EIM26105 - The benefits code: beneficial loans: loans in foreign currencies: taxation of overseas loans

Section 181(2) ITEPA 2003

Treasury regulations may specify different official rates for use with certain loans made in the currency of a country outside the United Kingdom.

The loans are those the benefit of which is obtained by a person:

  • who normally lives in the country or territory in the currency of which the loan is made and
  • who has lived in that country or territory at some time in the period of six years ending with the year of assessment concerned.

The phrases normally lives and has lived at some time are not defined in the statute and so have their ordinary common-sense meanings.

An individual normally lives in the place (if any) where taking all the facts into account one would normally expect him or her to be in the absence of some special reason to the contrary (such as a temporary period of employment elsewhere).

The phrase has lived at some time carries an implication of continuity but not necessarily of permanence.

A table showing currencies for which official rates different from that generally applicable have been prescribed, what those rates are and for which periods they apply is at EIM26106.

Taxation of overseas loans in foreign currencies

An employment-related loan (see EIM26102) made to an employee who comes to work in the UK is within the scope of the beneficial loans rules if:

  • the loan is made at a time when the employee’s earnings are already chargeable to UK income tax as employment income (for example, if a loan is made after the employee has taken up employment in the UK and is resident and ordinarily resident in the UK for the year in which the loan is made); or
  • the loan is made in contemplation of the employee working or living in the UK (for example, if the loan is made as part of a package with a view to the employee working in the UK); or
  • the employee, at a time when the employee’s earnings are chargeable to UK income tax as employment income, in any way facilitates the continuation of a loan which was already in existence before the employee came to work in the UK.

As far as the final bullet is concerned, this is relevant where, for example, the loan is made not by the employer but by a third party such as a bank which is not connected with the employer and where the capital repayments and interest are deducted from the employee’s salary.

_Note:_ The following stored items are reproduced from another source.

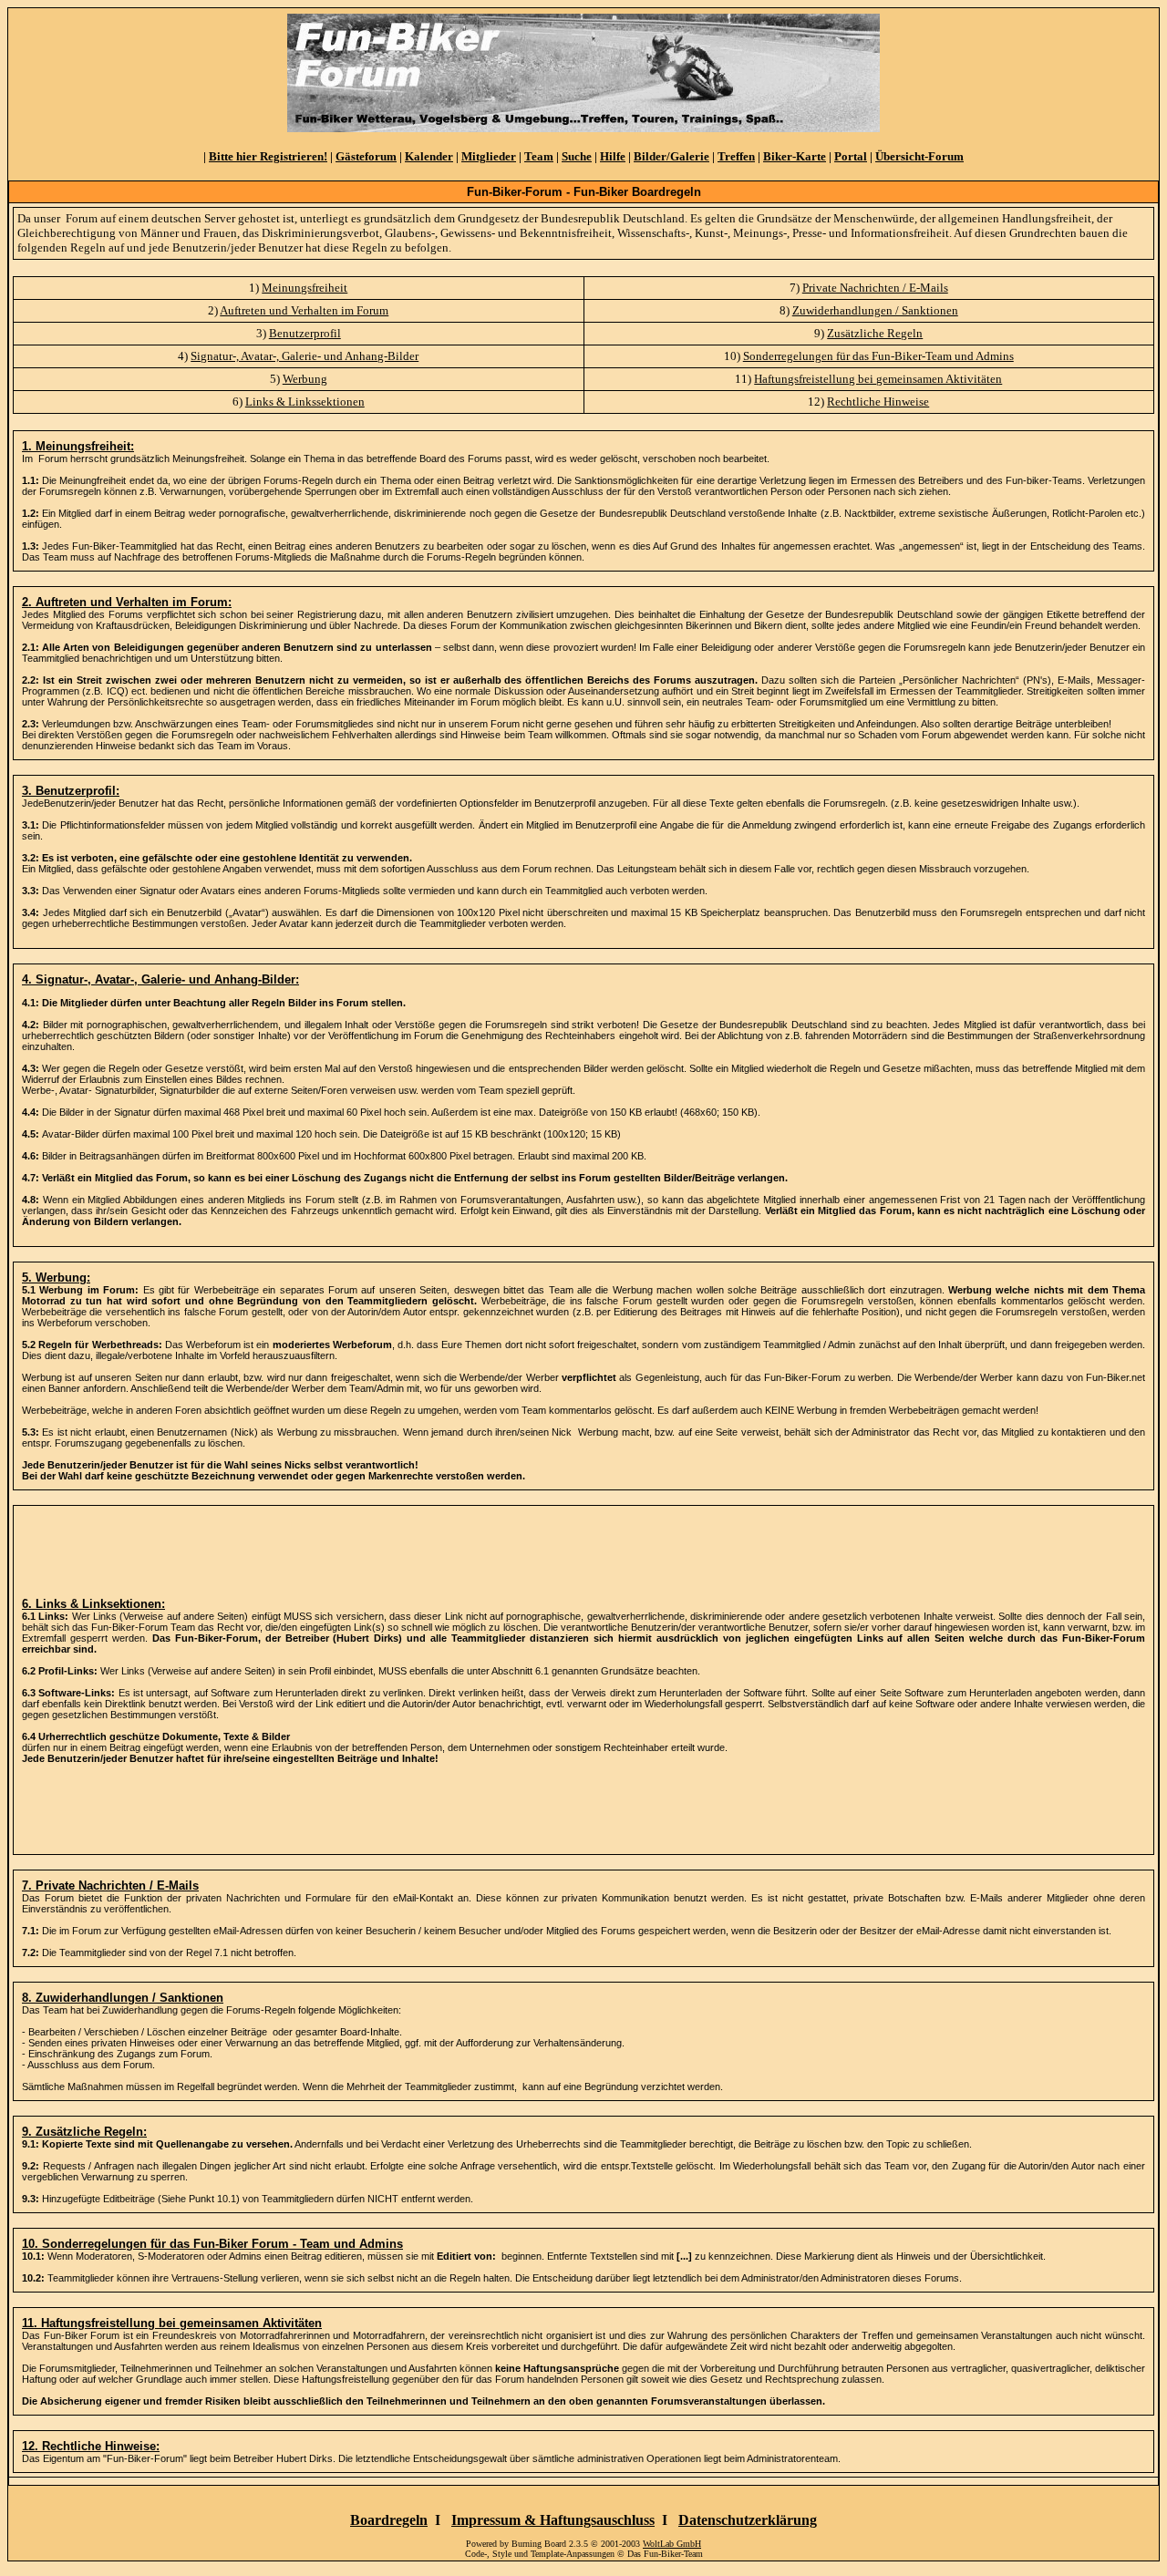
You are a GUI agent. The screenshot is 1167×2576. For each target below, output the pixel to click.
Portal (850, 156)
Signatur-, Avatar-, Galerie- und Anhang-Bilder (304, 356)
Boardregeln (389, 2520)
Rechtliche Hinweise (878, 401)
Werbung (305, 379)
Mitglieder (488, 156)
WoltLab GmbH (672, 2544)
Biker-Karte (794, 156)
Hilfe (612, 156)
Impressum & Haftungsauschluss (553, 2520)
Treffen (736, 156)
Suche (577, 156)
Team (538, 156)
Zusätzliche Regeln (875, 333)
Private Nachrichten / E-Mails (875, 287)
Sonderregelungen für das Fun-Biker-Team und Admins (878, 356)
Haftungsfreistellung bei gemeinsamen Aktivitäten (878, 379)
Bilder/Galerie (671, 156)
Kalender (429, 156)
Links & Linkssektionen (305, 401)
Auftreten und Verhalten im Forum (304, 310)
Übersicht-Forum (919, 156)
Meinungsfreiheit (304, 287)
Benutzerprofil (305, 333)
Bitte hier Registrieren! (268, 156)
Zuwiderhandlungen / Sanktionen (875, 310)
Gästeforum (366, 156)
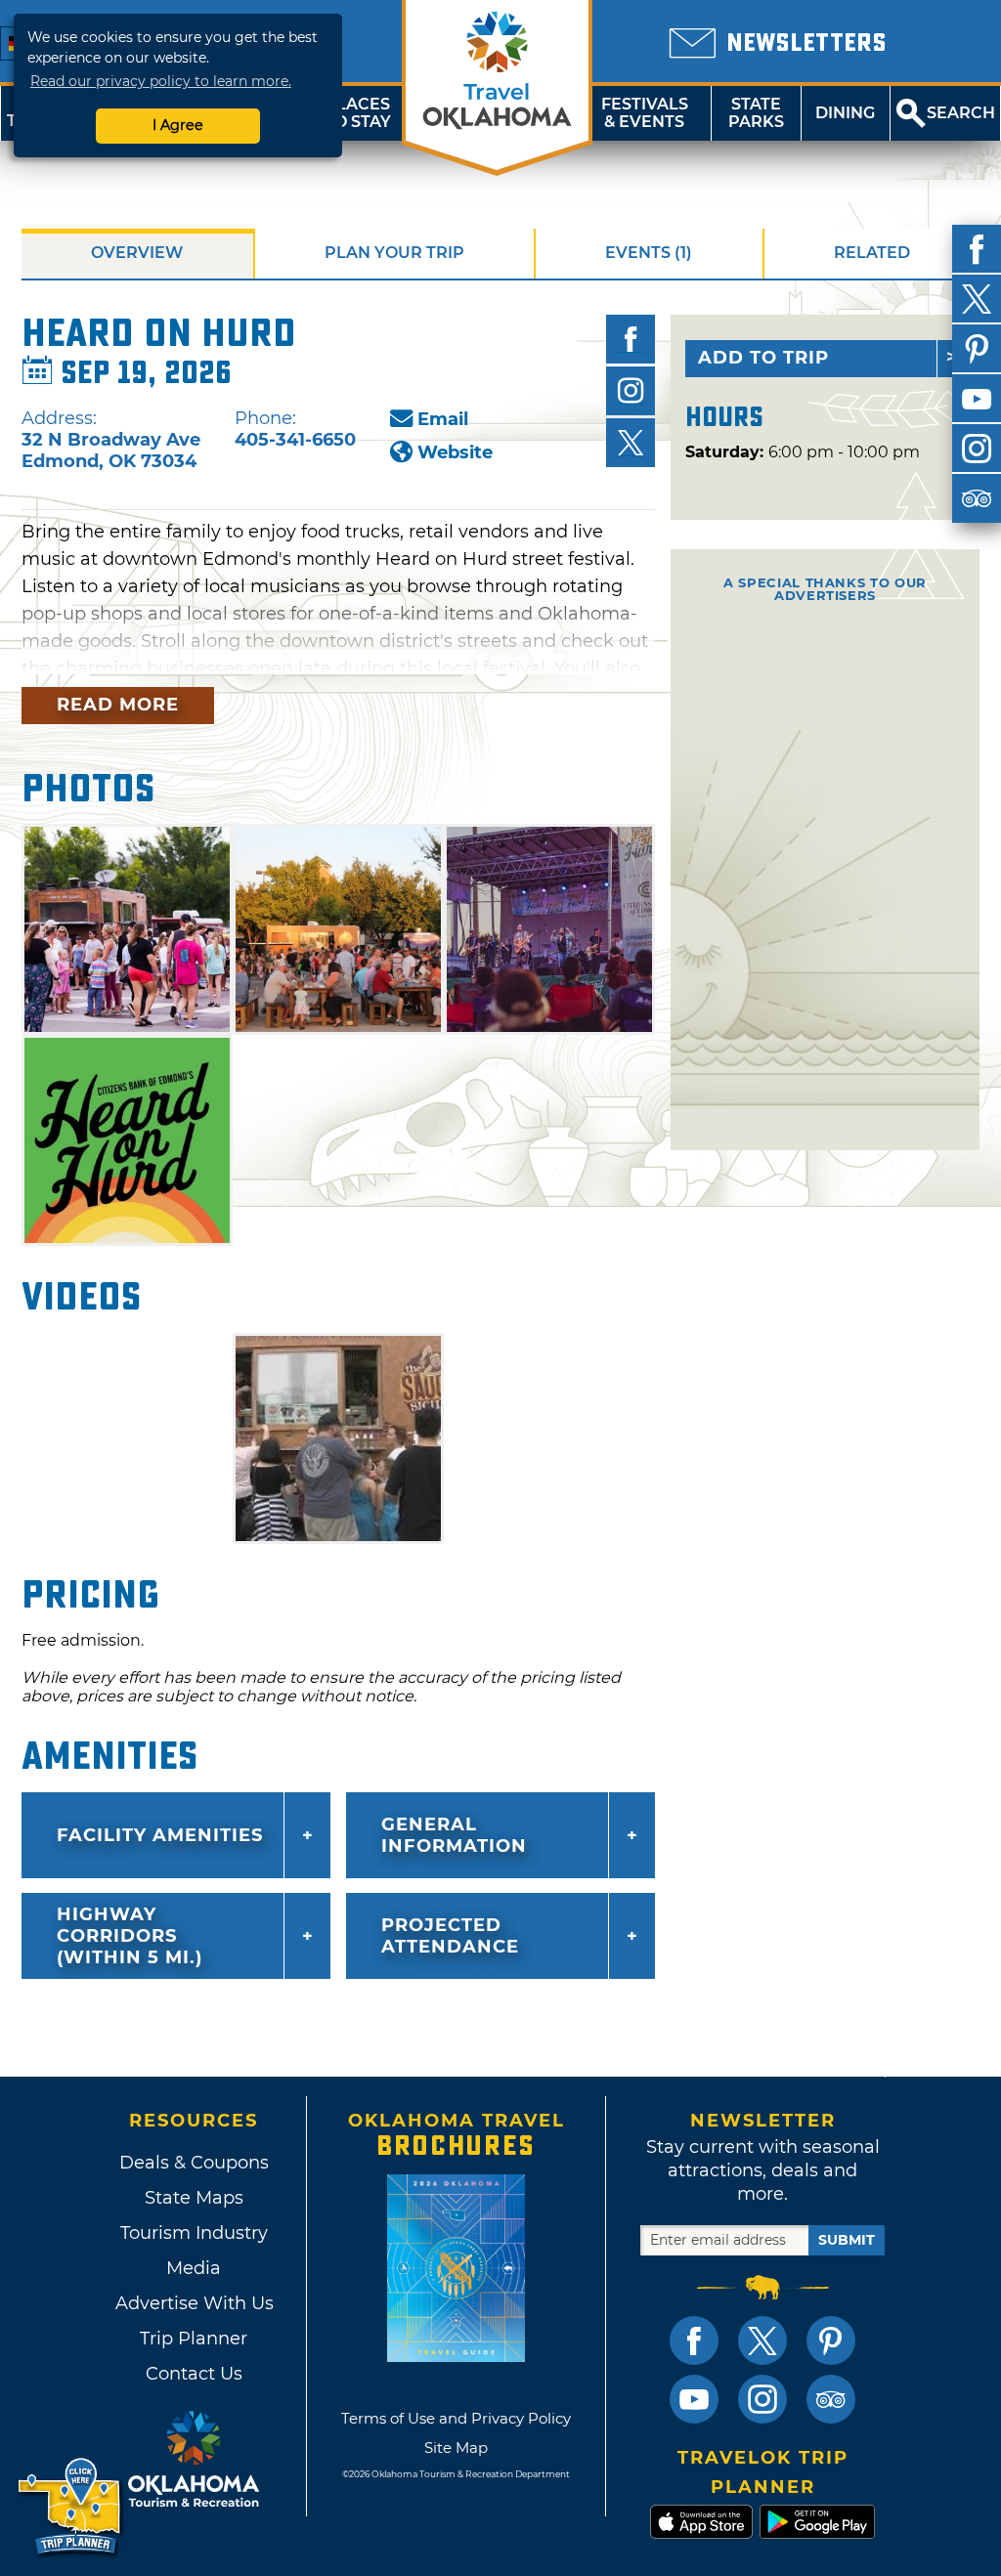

In these circumstances, the question is whether the loan continues when the employee is in the UK without any further involvement by the employer, or whether the employer does something which makes it easier for the employee to continue to have the loan.

An employer would not be facilitating the continuation of a loan merely because

  • the loan is conditional on the employee continuing in the employment, or
  • the employer deducts the interest and repayments of capital from the employee’s salary.

If the employer pays a subsidy to the lender – for example, by paying annual interest on behalf of the employee – that would not necessarily mean that the employer was facilitating the continuation of the loan. The subsidy itself might however be taxable as an employment- related benefit under Section 201 ITEPA.

On the other hand the employer would be facilitating the continuation of the loan if

  • the loan was conditional on the employer continuing to make regular payments to subsidise the interest which the employer might cease to make at any time, or
  • the employer chose month by month or year by year whether to subsidise the loan.